▶ **SOURCE DOCUMENT**:
HL Deb 30 June 1994 vol 556 cc865-7

3.25 p.m.

Lord Kennet asked Her Majesty's Government:

Who in law is responsible and therefore liable for damages if the genetically modified virus containing a scorpion gene escapes from the field at Wytham near Oxford into the general environment and affects organisms other than those intended.

The Earl of Arran

My Lords, Part VI of the Environmental Protection Act 1990 provides the basis for legislation controlling the release of genetically modified organisms. If an organism were released in such a manner that a criminal offence was committed under the Act, the Secretary of State has powers to take reasonable steps towards remedying any harm caused, where possible, and to recover the cost incurred from the person convicted of the offence. Liability and damages would depend on the circumstances of any escape and the nature of the damage caused.

Lord Kennet

My Lords, I thank the noble Earl for his most informative and rather complicated answer. Will he confirm that we are dealing with the release into a field of a virus, which is a native of California and tends to kill moth caterpillars, and that this virus has been genetically engineered in this country so as to make it more likely to kill the caterpillar of the cabbage looper, having been laced for good measure with a section of genetic material which produces scorpion venom when it is at home,? That being the case, if anything were to go wrong, would not it be a singularly conspicuous matter? If the Secretary of State has the power to recover the cost, what will he do with it when he has recovered it? Will he pay it out again to those who have suffered? If so, does that mean that it will come to rest with the taxpayer, or is there an alternative route in this era of private enterprise?

▶ **PROMPT A**:
Answer these questions using the House of Lords exchange above:
(i) Where is the field from which the virus might escape?
(ii) Which Part of which Act does the Earl of Arran cite as the basis for legislation on releasing genetically modified organisms?
(iii) According to Lord Kennet, where is the virus native to?
▶ **PROMPT B**: List every sentence ending in a question mark in Lord Kennet's second speech in the House of Lords exchange above, giving the first five words of each.
▶ **PROMPT C**: Continue the House of Lords exchange on the genetically modified virus, beginning immediately after Lord Kennet's final question.

▶ **Source data**:
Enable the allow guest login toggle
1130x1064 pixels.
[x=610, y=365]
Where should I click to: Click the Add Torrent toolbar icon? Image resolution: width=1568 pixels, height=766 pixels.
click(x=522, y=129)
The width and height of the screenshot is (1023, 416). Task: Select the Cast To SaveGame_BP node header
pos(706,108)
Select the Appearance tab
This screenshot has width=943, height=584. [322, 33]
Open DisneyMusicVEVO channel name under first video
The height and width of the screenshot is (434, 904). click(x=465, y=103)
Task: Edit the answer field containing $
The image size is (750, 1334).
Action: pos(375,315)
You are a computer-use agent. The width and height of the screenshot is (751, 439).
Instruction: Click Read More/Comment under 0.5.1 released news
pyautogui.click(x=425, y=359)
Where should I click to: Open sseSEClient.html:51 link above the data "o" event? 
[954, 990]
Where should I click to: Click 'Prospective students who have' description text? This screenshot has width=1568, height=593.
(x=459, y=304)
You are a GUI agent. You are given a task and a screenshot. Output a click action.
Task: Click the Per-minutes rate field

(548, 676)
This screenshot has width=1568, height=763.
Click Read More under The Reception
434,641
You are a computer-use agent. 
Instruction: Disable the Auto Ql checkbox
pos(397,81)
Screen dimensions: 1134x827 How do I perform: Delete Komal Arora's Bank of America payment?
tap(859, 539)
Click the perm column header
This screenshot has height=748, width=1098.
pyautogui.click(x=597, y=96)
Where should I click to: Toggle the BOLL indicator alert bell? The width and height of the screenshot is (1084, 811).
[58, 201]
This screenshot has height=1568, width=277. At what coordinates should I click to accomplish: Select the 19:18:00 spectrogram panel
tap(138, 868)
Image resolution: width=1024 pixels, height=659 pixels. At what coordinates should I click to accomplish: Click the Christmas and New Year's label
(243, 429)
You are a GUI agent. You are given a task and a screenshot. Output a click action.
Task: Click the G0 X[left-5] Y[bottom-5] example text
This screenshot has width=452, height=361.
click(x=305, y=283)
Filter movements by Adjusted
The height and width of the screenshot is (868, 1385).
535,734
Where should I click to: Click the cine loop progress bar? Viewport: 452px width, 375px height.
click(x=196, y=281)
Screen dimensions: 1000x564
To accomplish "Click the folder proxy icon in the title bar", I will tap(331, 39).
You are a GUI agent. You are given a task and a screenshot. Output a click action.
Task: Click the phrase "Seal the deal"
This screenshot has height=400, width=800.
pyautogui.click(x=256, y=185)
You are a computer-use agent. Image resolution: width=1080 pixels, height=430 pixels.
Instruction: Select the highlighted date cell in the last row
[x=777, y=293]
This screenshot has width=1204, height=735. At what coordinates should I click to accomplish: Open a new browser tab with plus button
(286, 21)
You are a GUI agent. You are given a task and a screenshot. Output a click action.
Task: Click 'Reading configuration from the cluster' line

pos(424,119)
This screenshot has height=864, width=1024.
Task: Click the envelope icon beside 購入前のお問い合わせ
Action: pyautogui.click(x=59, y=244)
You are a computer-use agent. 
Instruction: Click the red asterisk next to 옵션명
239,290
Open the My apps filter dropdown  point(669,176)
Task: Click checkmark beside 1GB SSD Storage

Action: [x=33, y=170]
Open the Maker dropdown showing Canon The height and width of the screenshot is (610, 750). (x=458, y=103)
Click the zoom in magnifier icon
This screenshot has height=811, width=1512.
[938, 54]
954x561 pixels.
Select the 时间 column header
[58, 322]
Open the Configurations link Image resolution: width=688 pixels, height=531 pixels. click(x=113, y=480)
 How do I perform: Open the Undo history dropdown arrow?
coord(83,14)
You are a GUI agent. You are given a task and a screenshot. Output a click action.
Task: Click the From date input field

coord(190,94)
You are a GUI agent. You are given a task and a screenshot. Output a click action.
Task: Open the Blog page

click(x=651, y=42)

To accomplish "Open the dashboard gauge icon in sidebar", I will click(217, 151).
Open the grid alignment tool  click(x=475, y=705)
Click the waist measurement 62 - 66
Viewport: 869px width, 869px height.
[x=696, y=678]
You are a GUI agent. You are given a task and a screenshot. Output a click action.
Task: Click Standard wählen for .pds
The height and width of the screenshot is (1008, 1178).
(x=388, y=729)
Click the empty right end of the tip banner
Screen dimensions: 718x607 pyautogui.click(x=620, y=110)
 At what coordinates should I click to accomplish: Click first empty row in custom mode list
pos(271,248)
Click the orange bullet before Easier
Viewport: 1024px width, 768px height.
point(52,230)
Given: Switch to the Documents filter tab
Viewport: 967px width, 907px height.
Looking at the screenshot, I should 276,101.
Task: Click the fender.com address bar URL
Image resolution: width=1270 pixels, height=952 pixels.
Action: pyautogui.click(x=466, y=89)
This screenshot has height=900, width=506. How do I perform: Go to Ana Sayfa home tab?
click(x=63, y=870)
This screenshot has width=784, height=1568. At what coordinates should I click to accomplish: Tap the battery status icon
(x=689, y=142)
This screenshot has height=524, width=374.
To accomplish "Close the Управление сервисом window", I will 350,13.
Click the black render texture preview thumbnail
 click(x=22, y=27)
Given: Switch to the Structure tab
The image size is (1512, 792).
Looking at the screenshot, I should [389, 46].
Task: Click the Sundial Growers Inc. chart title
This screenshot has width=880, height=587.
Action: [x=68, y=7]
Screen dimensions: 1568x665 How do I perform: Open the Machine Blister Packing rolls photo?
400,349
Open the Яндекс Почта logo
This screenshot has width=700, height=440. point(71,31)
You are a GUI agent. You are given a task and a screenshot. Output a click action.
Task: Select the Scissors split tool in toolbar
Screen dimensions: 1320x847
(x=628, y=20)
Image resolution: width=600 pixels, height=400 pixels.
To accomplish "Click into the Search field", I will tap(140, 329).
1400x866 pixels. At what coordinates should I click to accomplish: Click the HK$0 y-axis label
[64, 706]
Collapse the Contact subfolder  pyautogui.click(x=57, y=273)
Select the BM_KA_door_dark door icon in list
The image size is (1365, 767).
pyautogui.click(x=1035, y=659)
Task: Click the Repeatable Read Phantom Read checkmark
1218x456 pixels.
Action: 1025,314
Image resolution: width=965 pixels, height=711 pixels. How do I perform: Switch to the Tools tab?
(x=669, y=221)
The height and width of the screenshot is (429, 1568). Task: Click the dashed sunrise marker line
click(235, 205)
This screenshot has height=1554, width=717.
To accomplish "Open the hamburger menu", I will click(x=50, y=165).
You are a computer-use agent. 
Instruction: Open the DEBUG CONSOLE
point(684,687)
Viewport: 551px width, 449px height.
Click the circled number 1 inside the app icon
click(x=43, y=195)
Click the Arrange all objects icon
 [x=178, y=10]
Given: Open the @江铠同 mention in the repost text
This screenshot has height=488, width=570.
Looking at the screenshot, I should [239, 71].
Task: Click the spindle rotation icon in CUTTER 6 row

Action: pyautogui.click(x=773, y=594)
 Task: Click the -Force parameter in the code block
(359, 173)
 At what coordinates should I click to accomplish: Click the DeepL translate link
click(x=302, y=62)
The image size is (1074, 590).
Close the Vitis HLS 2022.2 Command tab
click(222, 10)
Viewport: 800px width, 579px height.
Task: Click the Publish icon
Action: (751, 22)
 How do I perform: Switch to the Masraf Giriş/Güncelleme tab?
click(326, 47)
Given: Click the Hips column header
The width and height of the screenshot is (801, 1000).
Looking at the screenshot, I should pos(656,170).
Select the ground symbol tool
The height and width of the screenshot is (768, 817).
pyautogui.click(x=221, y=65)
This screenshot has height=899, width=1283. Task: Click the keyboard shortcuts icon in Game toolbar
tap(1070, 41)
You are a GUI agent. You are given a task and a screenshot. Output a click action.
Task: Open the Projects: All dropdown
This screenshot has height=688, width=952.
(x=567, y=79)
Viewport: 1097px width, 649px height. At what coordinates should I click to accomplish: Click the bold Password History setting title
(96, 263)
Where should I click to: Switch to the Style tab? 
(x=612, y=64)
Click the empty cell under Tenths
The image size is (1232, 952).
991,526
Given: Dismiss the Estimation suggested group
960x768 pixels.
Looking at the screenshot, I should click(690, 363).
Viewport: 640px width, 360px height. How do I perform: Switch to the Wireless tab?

▶ **YOUR RESPONSE A**:
(i) Wytham, near Oxford.
(ii) Part VI of the Environmental Protection Act 1990.
(iii) California.

▶ **YOUR RESPONSE B**:
1. Will he confirm that we
2. That being the case, if
3. If the Secretary of State
4. Will he pay it out
5. If so, does that mean

▶ **YOUR RESPONSE C**:
The Earl of Arran

My Lords, I cannot say precisely what the Secretary of State will do in particular circumstances because such circumstances have not yet arisen. We very much hope that they will not arise. Certainly, the noble Lord was right. This particular virus in the Oxford institute naturally infects caterpillars; but it has been modified with the scorpion toxin gene, which means that the target insect is killed faster and before it can damage crops. Similar GMOs have been released —I believe there have been approximately six in the past seven years. Every possible precaution has been taken on releases to the environment by the advisory committee, which in turn informs the Secretary of State.

Lord Hailsham of Saint Marylebone

My Lords, will my noble friend make sure that those who have released this scorpion gene into a field are aware of the decision in Rylands v. Fletcher, and their possible liability under that doctrine?

The Earl of Arran

My Lords, I am sure that my noble and learned friend has a very good point. I shall make sure that it is carried out.

Lord Avebury

My Lords, does an employer who disseminates this or any other substance over a field have a general obligation under the Health and Safety at Work etc. Act to take all steps which are reasonably practicable to protect the health and safety of the public? Would such an employer be liable for proceedings if harm came to the public and it was found that he had not taken every step reasonably practicable to prevent that harm?

The Earl of Arran

My Lords, as I said in my original Answer, every possible precaution is taken. Certainly the HSC is very much aware of these particular circumstances. It is bounden to take into very serious consideration any such possible harm should any particular release go wrong. As I said, every possible precaution has been taken that nothing should go wrong.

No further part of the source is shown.